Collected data
= = = = =
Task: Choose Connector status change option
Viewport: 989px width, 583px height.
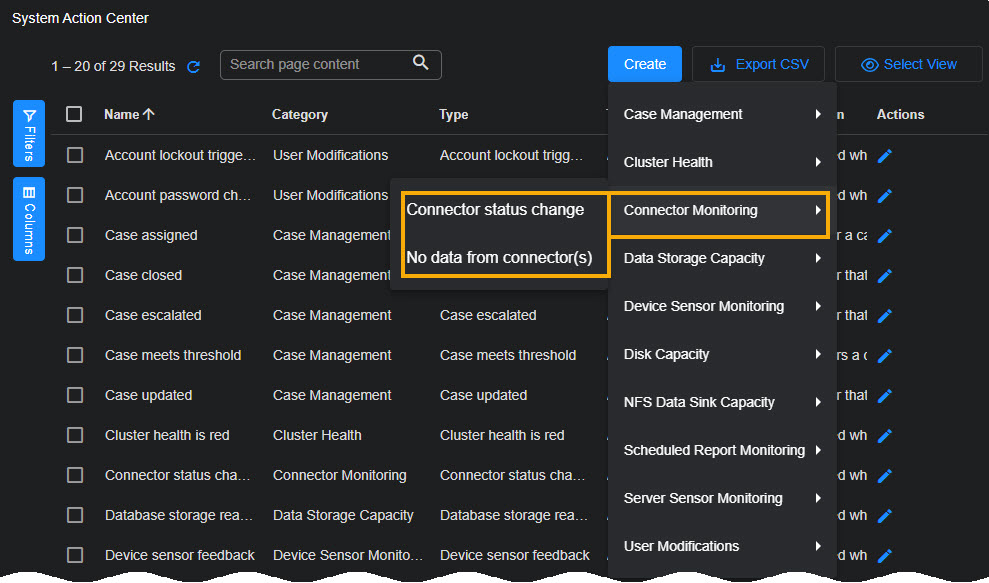Action: 495,210
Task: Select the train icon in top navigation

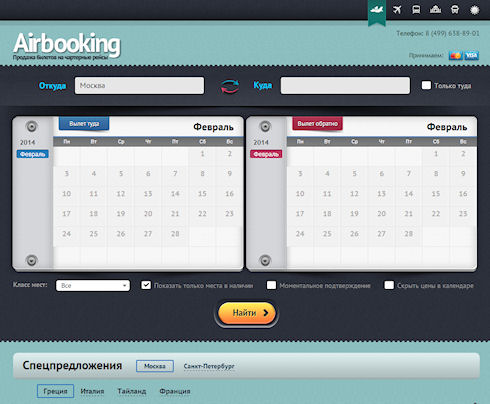Action: (x=455, y=10)
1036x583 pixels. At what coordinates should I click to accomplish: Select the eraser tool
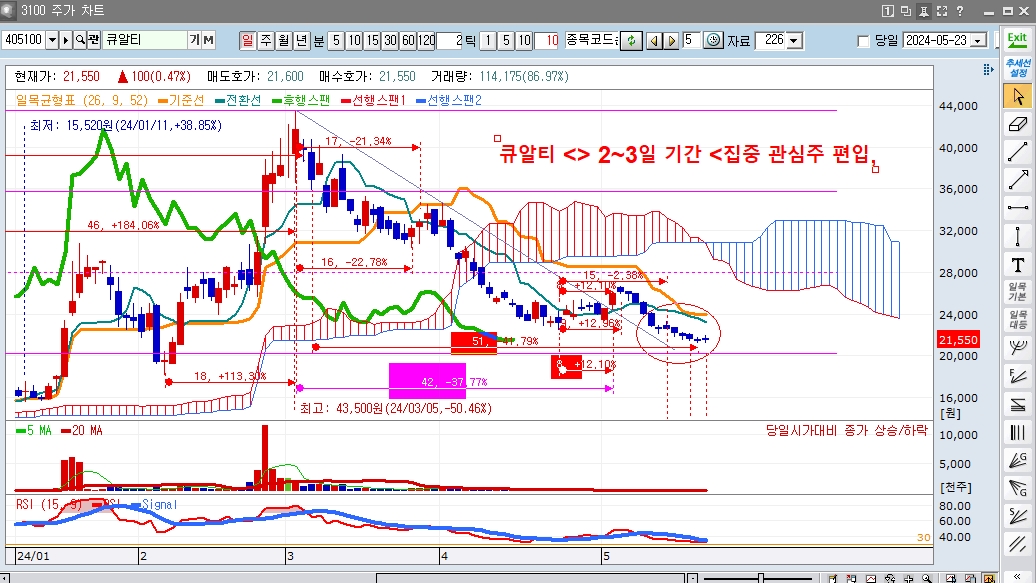1018,124
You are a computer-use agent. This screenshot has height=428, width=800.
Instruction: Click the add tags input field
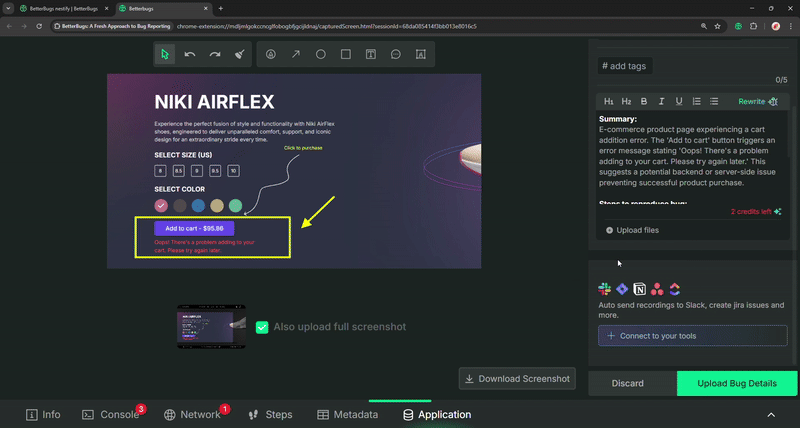click(x=692, y=66)
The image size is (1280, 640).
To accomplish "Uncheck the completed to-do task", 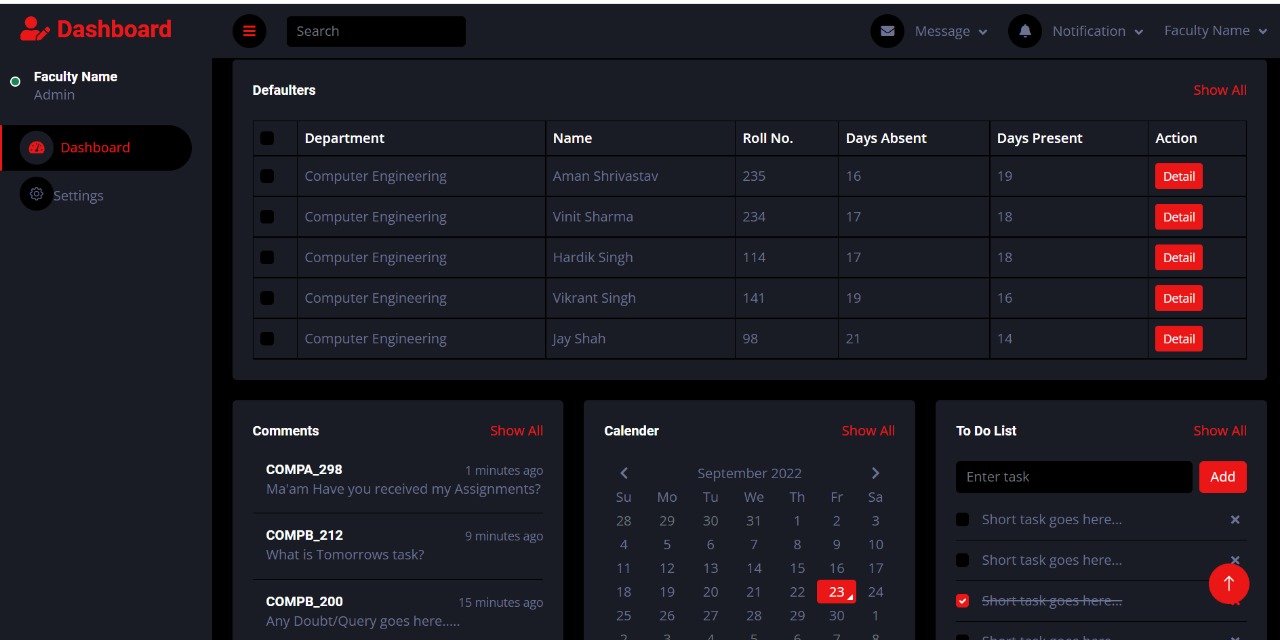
= = = = =
Task requirements: Return the entries above exactly and in full; do not include images.

Exercise result:
Task: Choose Connector status change option
Viewport: 989px width, 583px height.
Action: 495,210
Task: Select the train icon in top navigation

Action: (x=455, y=10)
1036x583 pixels. At what coordinates should I click to accomplish: Select the eraser tool
1018,124
You are a computer-use agent. This screenshot has height=428, width=800.
Instruction: Click the add tags input field
click(x=692, y=66)
The image size is (1280, 640).
To accomplish "Uncheck the completed to-do task", 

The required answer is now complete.